GIVEN PASSAGE
────────────────────

A local LLM evaluation lab for comparing prompting strategies. Run benchmarks across Zero-shot, Few-shot, Chain-of-thought, and Role-based prompting on extraction, classification, and summarisation tasks.
- Runs your chosen prompting strategies against a local Ollama model (or OpenAI if you have a key)
- Evaluates outputs using an LLM-as-judge with multi-judge consensus and position randomisation to reduce bias
- Streams live results to the frontend via SSE
- Logs everything to MLflow so you can compare runs over time
- Works completely offline with Ollama
- Backend: FastAPI + async SSE streaming
- Frontend: React + Recharts
- LLM: Ollama (local) or OpenAI
- Evaluation: custom LLM judge with bias reduction
- Tracking: MLflow
- Ollama installed and running
- At least one model pulled:
ollama pull llama3 - Python 3.10+
- Node.js 18+
cd PromptPlayground
pip install -r backend/requirements.txt
# start MLflow (optional but recommended)
mlflow ui --port 5000
# start the API
uvicorn backend.app:app --reload --port 8000cd PromptPlayground/frontend
npm install
npm run dev- Select a task (Extraction, Classification, or Summarisation)
- Pick which prompting strategies to compare
- Choose your model and sample size
- Hit Run - results stream in live
- Check MLflow at http://localhost:5000 for historical comparisons
Demo mode works without any backend - useful for showing the UI or testing the frontend.

────────────────────

SOURCE INFORMATION
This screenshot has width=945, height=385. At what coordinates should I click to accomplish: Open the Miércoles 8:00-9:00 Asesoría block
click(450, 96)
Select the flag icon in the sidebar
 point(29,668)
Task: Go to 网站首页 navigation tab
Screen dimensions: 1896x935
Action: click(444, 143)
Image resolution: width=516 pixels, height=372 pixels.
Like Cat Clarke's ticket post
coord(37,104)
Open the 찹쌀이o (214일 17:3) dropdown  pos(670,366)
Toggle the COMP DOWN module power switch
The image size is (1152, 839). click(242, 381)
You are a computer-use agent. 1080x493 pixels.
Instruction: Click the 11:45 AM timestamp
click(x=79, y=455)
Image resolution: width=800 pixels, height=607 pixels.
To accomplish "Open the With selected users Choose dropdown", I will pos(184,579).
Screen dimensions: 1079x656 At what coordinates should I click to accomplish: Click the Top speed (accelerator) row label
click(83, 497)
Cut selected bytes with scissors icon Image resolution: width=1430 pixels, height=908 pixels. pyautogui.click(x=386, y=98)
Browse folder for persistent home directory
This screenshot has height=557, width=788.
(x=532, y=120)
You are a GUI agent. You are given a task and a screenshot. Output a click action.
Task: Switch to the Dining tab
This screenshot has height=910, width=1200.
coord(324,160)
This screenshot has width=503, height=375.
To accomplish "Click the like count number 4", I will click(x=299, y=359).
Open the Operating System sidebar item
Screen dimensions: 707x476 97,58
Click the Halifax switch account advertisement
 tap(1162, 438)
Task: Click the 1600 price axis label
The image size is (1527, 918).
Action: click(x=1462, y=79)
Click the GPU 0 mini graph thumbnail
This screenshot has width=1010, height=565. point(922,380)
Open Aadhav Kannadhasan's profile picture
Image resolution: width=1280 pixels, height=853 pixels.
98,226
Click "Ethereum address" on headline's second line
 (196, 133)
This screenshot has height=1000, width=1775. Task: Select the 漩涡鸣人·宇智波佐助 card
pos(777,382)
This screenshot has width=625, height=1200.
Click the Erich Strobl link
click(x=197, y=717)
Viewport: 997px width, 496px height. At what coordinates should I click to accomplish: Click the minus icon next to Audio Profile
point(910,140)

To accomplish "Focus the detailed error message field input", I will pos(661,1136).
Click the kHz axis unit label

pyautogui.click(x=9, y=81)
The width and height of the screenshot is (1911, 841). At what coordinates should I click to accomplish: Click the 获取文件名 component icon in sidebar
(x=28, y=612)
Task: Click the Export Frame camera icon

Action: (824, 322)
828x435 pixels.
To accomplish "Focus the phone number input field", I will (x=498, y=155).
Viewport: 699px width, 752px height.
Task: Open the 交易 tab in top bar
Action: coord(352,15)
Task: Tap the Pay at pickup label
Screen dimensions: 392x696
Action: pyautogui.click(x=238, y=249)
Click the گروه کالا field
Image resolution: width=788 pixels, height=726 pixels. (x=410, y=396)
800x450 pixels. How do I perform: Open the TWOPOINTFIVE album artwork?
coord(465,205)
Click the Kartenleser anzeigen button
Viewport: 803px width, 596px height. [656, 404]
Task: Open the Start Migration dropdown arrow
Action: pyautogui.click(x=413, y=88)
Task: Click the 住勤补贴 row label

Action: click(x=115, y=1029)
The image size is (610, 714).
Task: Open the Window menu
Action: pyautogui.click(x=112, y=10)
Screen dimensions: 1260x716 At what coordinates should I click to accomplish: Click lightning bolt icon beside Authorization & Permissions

────────────────────

COMPLETE THE FOLLOWING
a. According to the passage on the prompting evaluation lab, which tool logs runs so they can be compared over time?
b. In the passage on the prompting evaluation lab, transcribe the stretch from "mlflow ui --port" through "testing the frontend.".

RESPONSES
a. MLflow

b.
mlflow ui --port 5000
# start the API
uvicorn backend.app:app --reload --port 8000cd PromptPlayground/frontend
npm install
npm run dev- Select a task (Extraction, Classification, or Summarisation)
- Pick which prompting strategies to compare
- Choose your model and sample size
- Hit Run - results stream in live
- Check MLflow at http://localhost:5000 for historical comparisons
Demo mode works without any backend - useful for showing the UI or testing the frontend.